§ Aim of the exercise
Scan the material for the word "agent" and return every matching line.

§ Records supplied
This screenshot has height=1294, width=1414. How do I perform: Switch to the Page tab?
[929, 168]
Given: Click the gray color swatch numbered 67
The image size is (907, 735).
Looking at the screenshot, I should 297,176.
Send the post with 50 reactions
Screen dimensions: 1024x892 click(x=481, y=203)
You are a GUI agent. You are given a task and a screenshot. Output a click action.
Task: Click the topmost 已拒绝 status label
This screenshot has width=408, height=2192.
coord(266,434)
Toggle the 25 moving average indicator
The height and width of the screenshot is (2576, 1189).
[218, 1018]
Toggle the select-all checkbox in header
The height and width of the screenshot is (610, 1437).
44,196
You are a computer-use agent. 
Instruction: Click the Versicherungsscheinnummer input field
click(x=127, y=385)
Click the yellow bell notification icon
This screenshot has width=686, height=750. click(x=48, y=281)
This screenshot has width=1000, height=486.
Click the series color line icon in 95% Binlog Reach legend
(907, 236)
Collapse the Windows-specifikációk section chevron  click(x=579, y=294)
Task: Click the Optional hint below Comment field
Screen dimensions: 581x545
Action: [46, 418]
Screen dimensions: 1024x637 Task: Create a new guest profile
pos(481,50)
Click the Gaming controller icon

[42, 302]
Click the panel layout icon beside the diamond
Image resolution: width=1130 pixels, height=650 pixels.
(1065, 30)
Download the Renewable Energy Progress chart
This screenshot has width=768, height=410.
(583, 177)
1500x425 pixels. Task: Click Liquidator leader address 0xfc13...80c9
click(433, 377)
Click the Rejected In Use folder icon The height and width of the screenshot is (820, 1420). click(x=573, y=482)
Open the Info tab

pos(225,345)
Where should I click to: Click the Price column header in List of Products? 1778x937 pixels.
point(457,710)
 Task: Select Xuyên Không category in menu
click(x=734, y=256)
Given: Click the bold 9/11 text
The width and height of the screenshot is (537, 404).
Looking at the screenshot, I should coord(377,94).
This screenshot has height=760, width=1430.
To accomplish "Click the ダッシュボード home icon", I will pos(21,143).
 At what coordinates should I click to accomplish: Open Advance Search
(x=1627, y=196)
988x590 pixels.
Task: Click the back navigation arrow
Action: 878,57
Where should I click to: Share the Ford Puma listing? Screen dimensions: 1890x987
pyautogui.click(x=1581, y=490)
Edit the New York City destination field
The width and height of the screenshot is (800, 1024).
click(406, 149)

§ Answer
You are a GUI agent. You are given a task and a screenshot. Output a click action.
You are a computer-use agent. 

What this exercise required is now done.